Shortly after graduation, he followed in his father’s footsteps and began his career by working at the USSR’s Ministry of Foreign Trade, where he worked until 1990. During the perestroika, which is mostly associated with Soviet Leader Mikhail Gorbachev wherein he began to reform the Russian government and made economic changes to make Russia more open to capitalist opportunities, Vladimir Potanin quit this job in the Ministry of Foreign Trade, and in 1991, he created the private association Interros which is one of the largest private investment companies in Russia. By 1995, Potanin expanded his business interests by buying significant shares of Unexim Bank, MFK bank, Norilsk Nickel, Solglasie, and Interoos Dostoinstvo, two financial services companies, IR Leasing. He was also involved in industrial types of equipment Sidanko, an oil company, and North-Western Shipping Company. In 2007, Interros was valued at $30 billion, making it one of the largest holding companies in Russia today. In 1993, after significant investments, he became the President of UNEXIM Bank and Chairman of the Board at MFK bank. By 1998, Unexim Bank was the fifth-largest bank in Eastern Europe but now it is restructured to form Rosbank. Interros bought a major stake in Norilsk Nickel, the largest producer of palladium and nickel, the fourth-largest producer of platinum, and among the largest copper producers in the world. In 2013, it had revenues of $11.5 billion.

Political Work

From August 14, 1996, to March 17, 1997, he served as the first deputy prime minister of the Russian Federation under Boris Yeltsin’s presidency, and he was in charge of the country’s economic issues. During his time in office, Potanin headed twenty or so federal, governmental, and inter-agency commissions. While working in government, he was also Russia’s Governor at the International Bank for Reconstruction and Development (IBRD) and the Multilateral Investment Guarantee Agency (MIGA). In 1995, Potanin was instrumental in the creation of the “loans for shares” auctions that became a fundamental pillar of Russia’s post-Soviet economic reform. The auctions allowed the selling-off of Russian firms’ assets at below-market prices in exchange for stakes at state-owned companies. Additionally, this event was regarded as the founding moment of Russia’s oligarchy which influences Russia’s government even today.

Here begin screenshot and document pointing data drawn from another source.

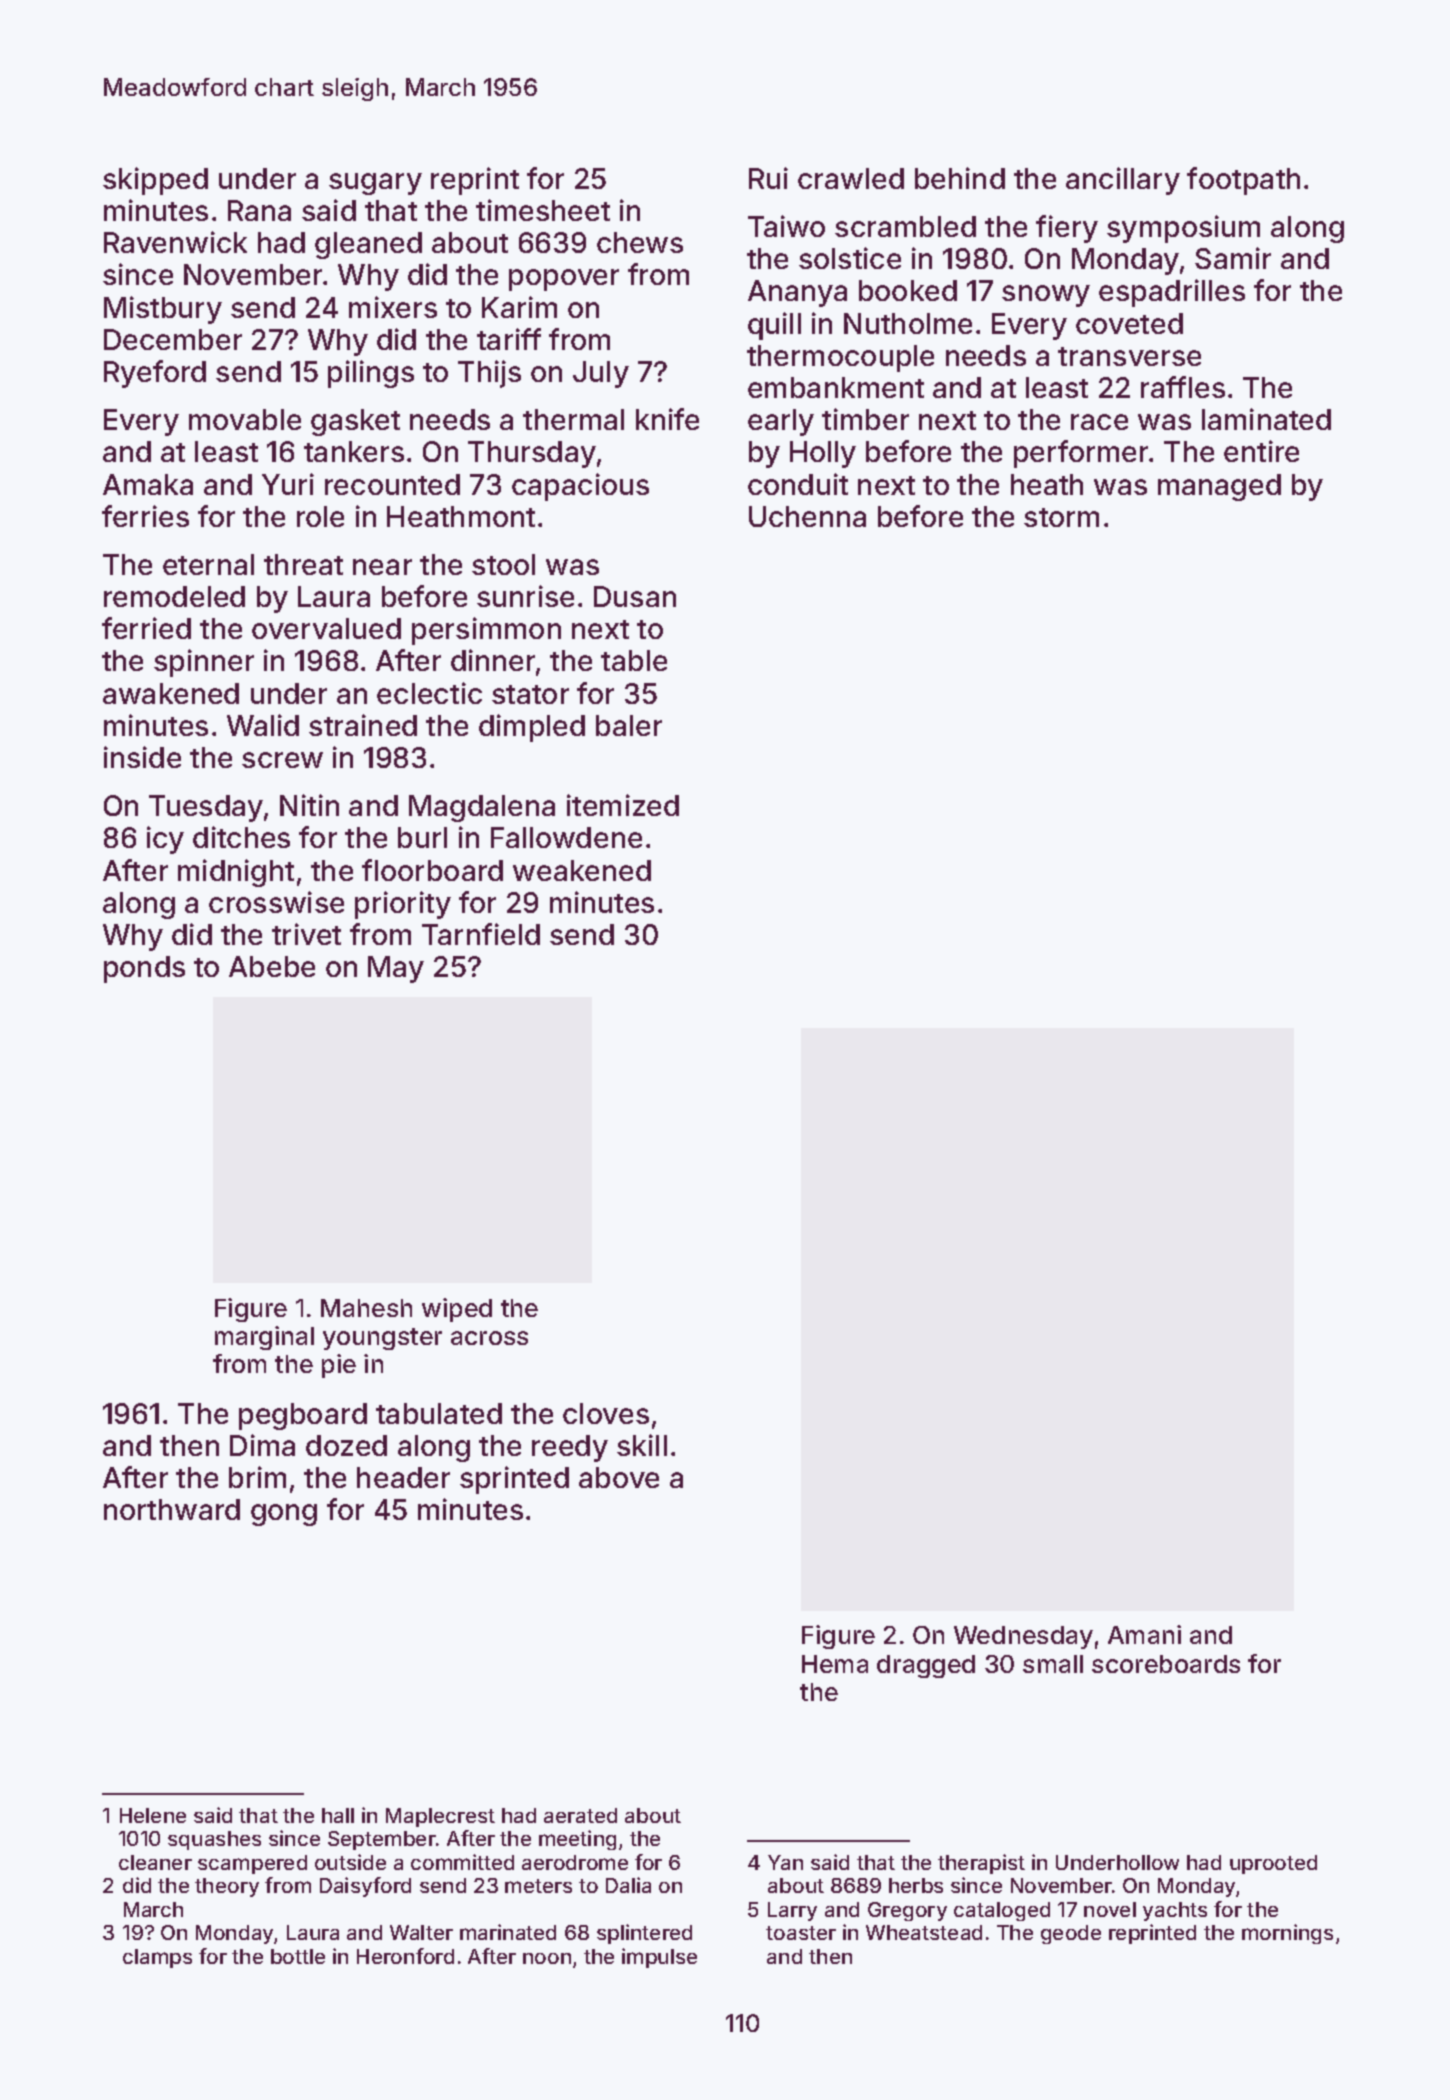  Describe the element at coordinates (582, 870) in the screenshot. I see `weakened` at that location.
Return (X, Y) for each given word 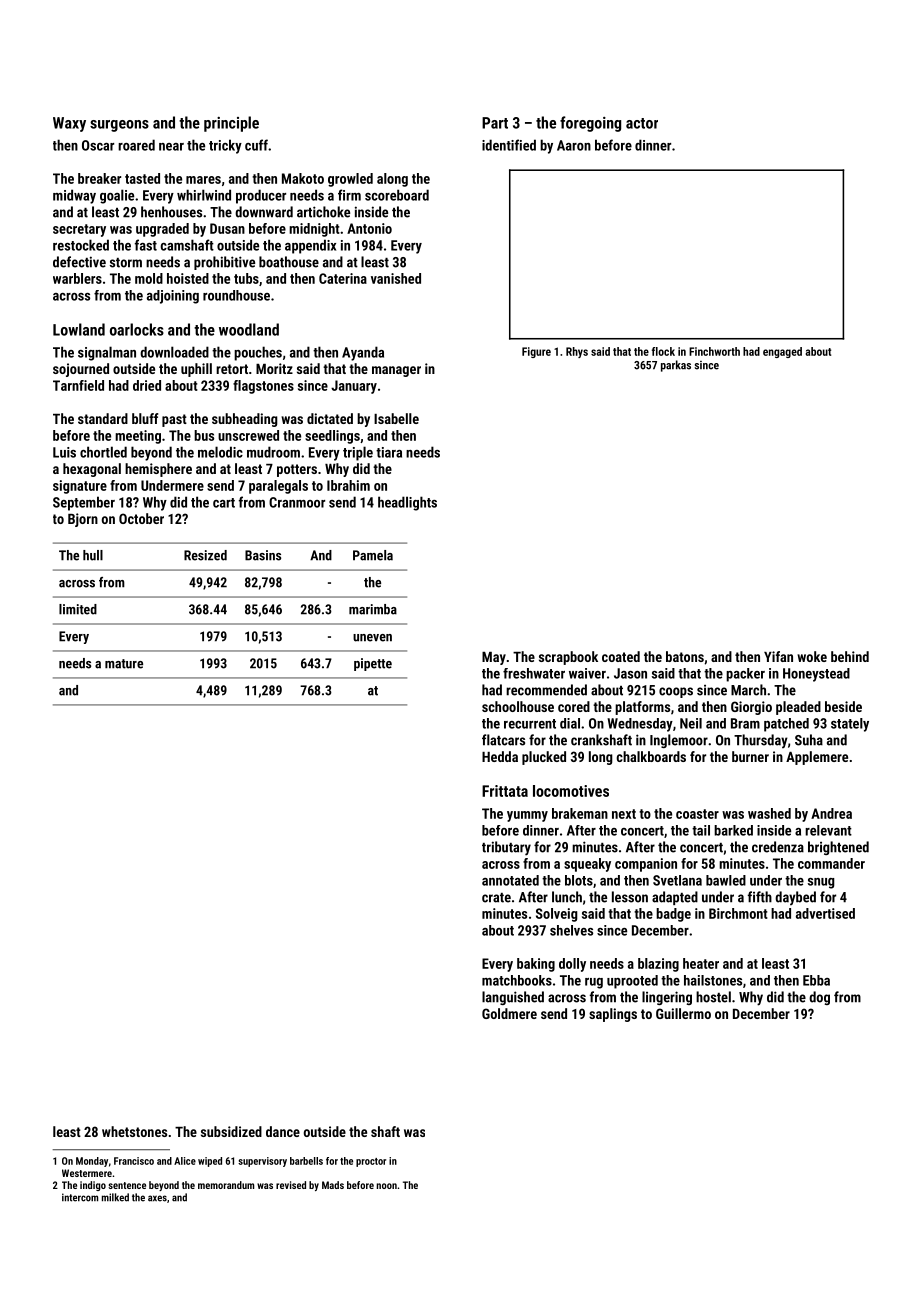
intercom (80, 1197)
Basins (263, 555)
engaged (782, 352)
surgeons (119, 126)
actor (642, 123)
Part (495, 123)
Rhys (577, 352)
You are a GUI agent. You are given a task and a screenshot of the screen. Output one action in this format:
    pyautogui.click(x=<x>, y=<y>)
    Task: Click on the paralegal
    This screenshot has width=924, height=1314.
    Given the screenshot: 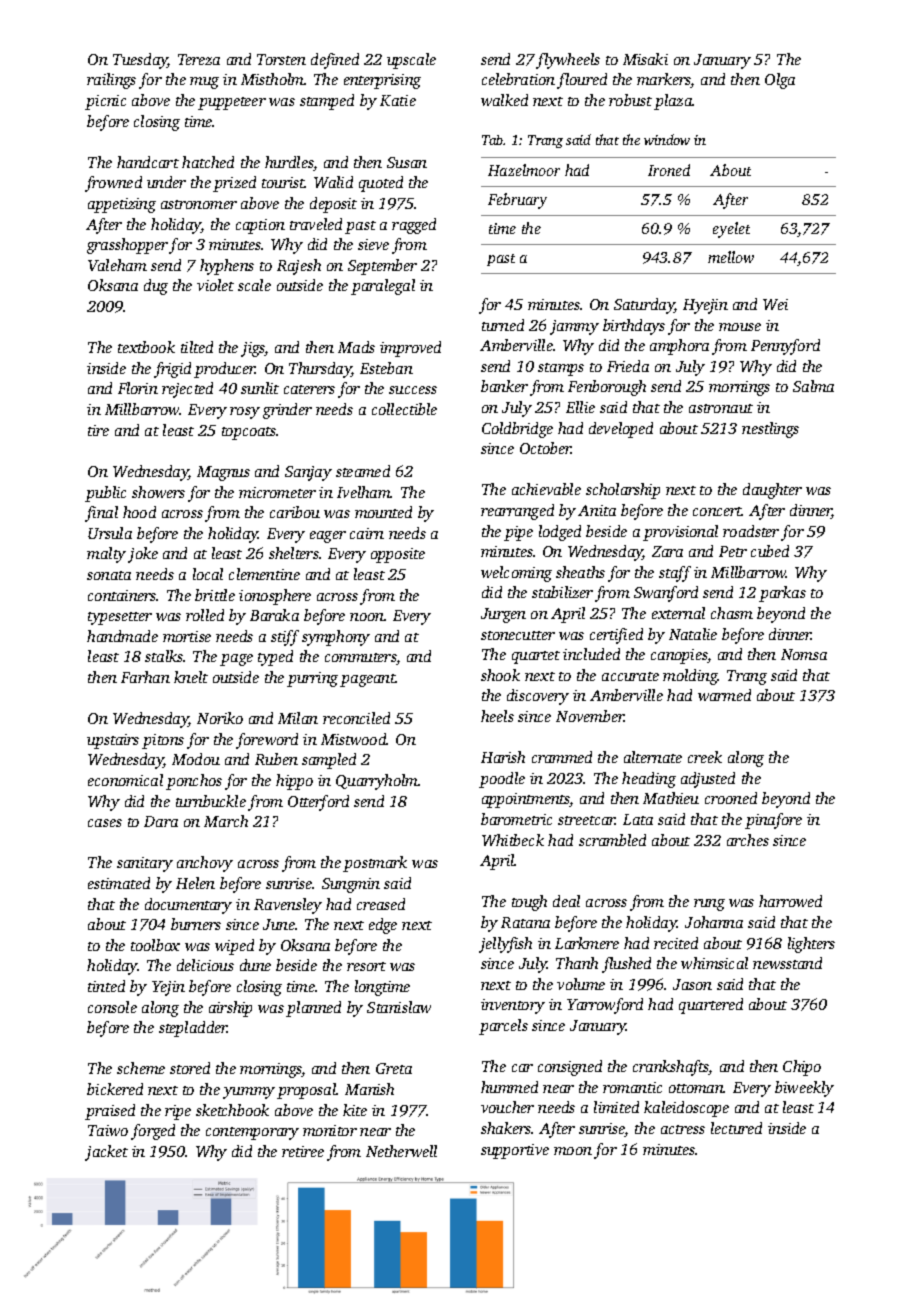 What is the action you would take?
    pyautogui.click(x=383, y=287)
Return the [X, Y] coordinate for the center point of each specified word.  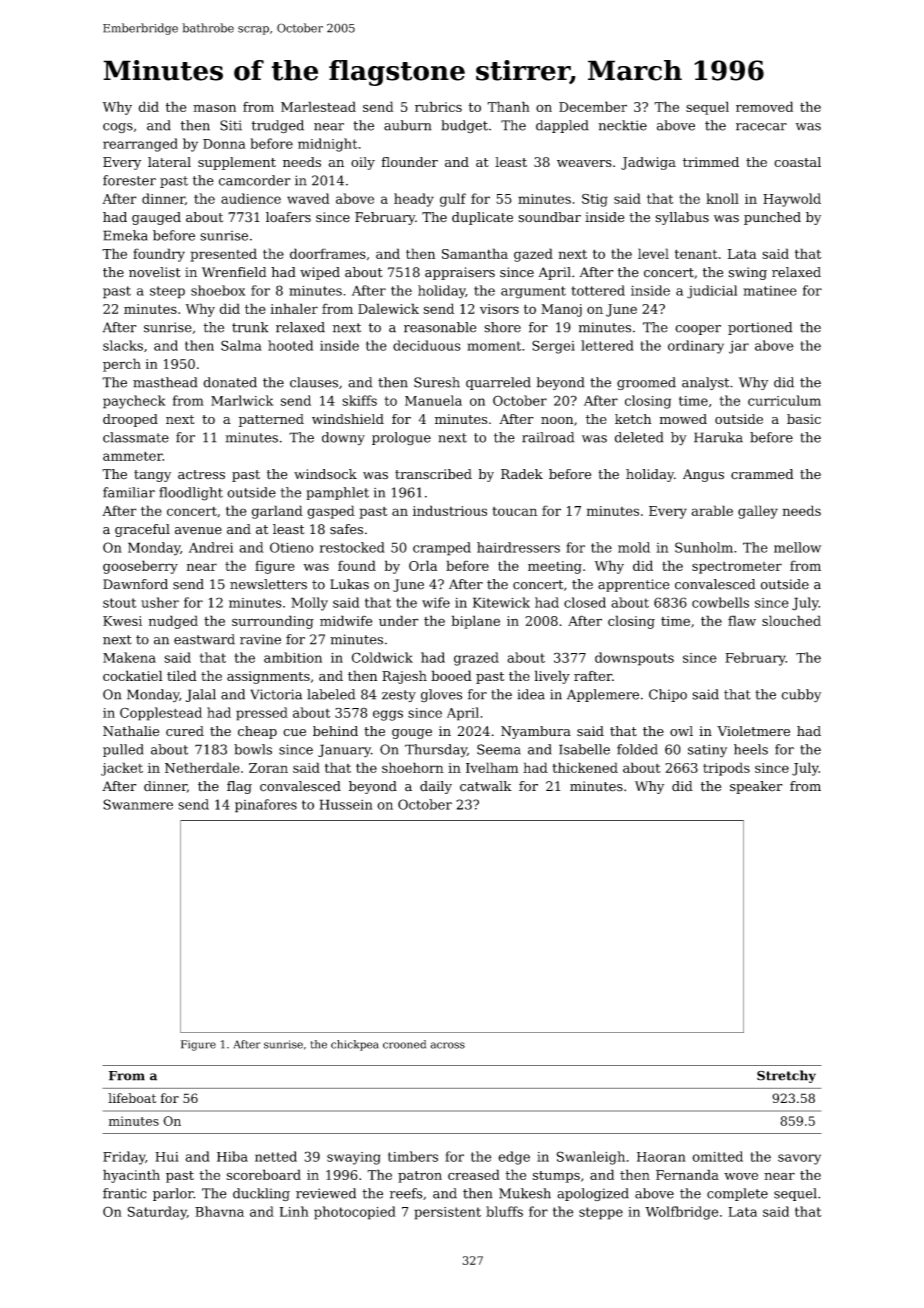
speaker [756, 787]
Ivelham [492, 767]
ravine [260, 639]
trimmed [711, 162]
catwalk [486, 786]
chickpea [354, 1045]
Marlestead [318, 106]
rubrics [438, 106]
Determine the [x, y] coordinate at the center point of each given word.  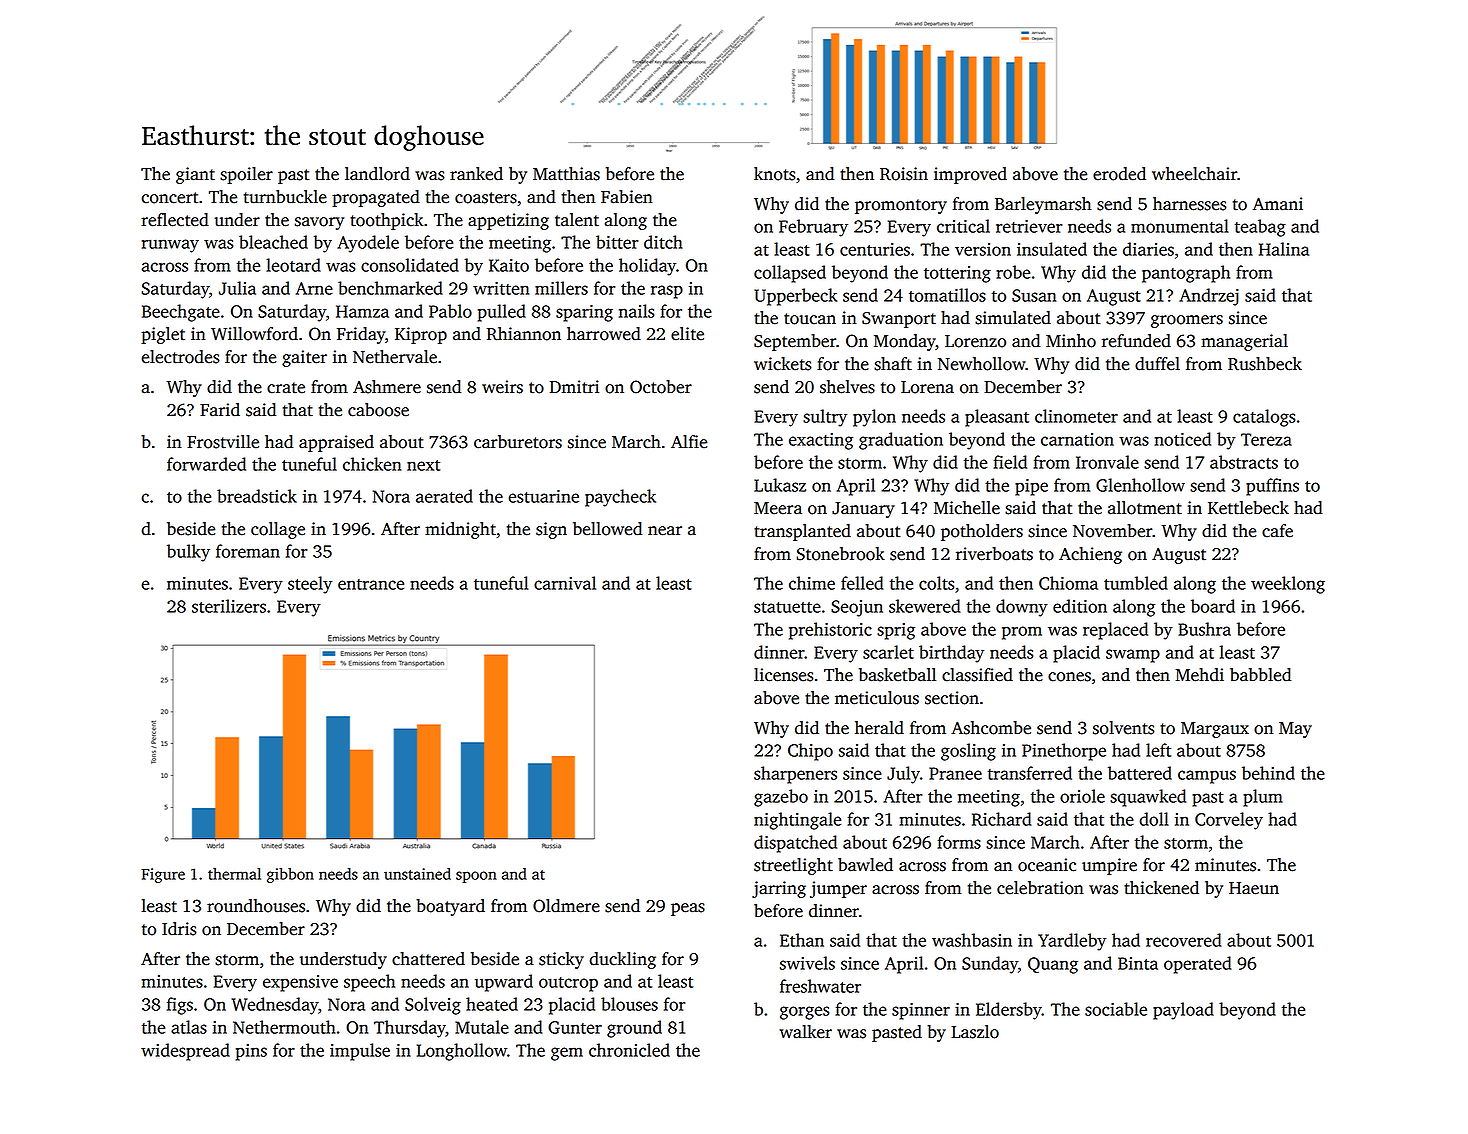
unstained [417, 874]
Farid [220, 410]
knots [775, 174]
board [1213, 606]
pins [251, 1052]
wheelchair [1194, 174]
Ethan [802, 940]
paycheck [620, 498]
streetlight [793, 866]
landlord [377, 174]
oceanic [1047, 865]
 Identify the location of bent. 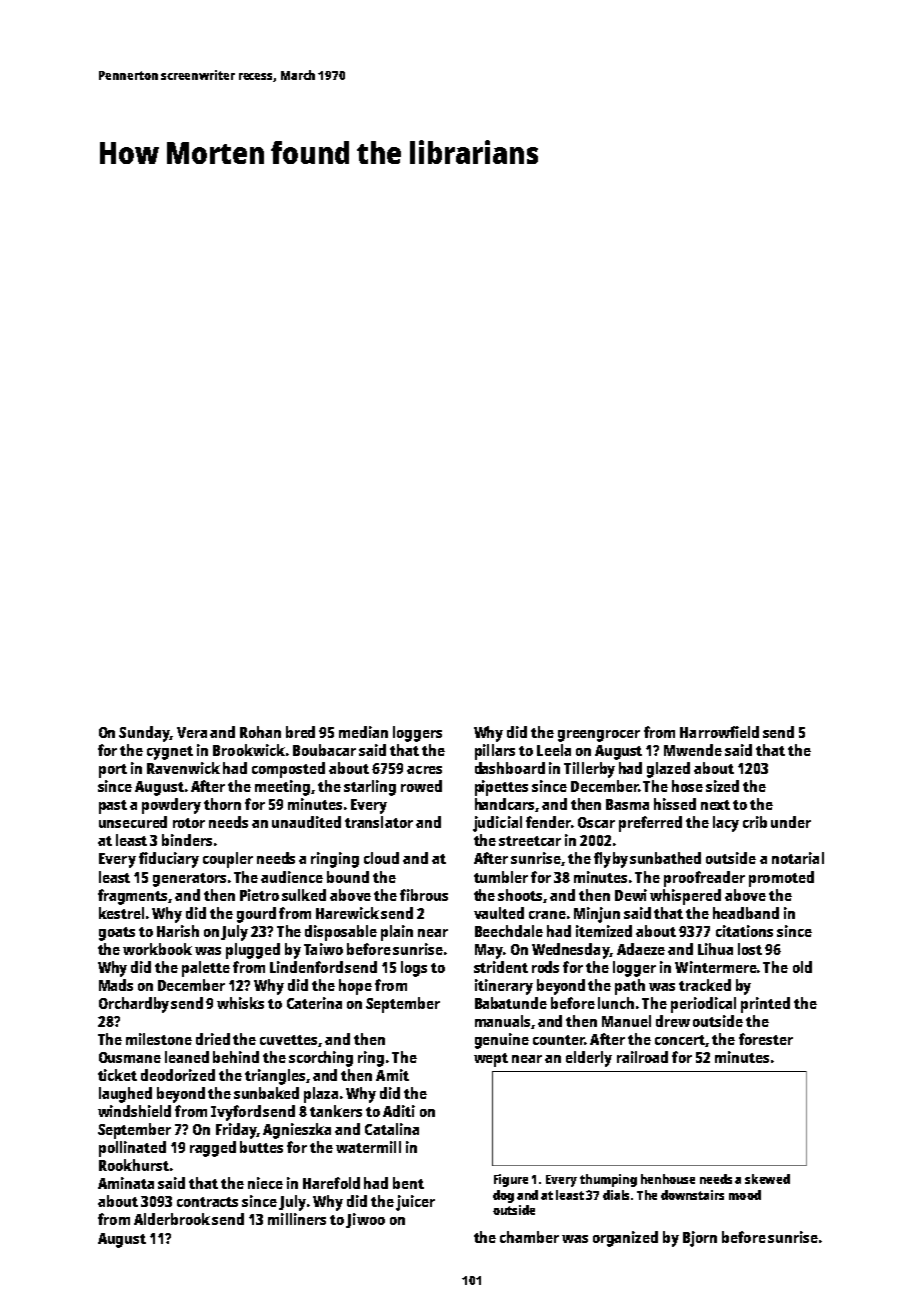
(408, 1183).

Early in his career, Potanin had already focused on his philanthropic activities. In 1999, he founded the Vladimir Potanin Foundation which gives grants to teachers, students, and museums for academic accomplishments. He has also contributed millions to the Guggenheim Foundation, Moscow State Institute of International relations, and the Russian Olympic Foundation. He built the Rosa Khutor skiing facility for the Olympics. Further, Potanin is the only Russian to have signed The Giving Pledge, with a promise to donate at least half of his wealth to charity. He is even active in helping the Eastern Orthodox Church in their missionary work and other financial responsibilities.

These benevolent activities do not reach mainstream media. We often attribute our impressions to people based on what they are known for or what we see on our televisions. Although this might be true in some cases, most of the time we perceive these people negatively. Nowadays, it is important to know that the bad deeds of people do not make them who they are.

3 Tips From Vladimir Potanin

“BE HUMBLE. “It is not good to demonstrate your luxury and your wealth: to rub it in the faces of others is insulting. So you should be modest; try not to insult people by showing that you can do what they cannot.”

“BE DOWN TO EARTH. “It is not so much that I am a blue-blooded oligarch: I just don’t feel like an oligarch.”

“BE HONEST. “There are ways of fighting for your interests. I never do something in business that I wouldn’t do in life.”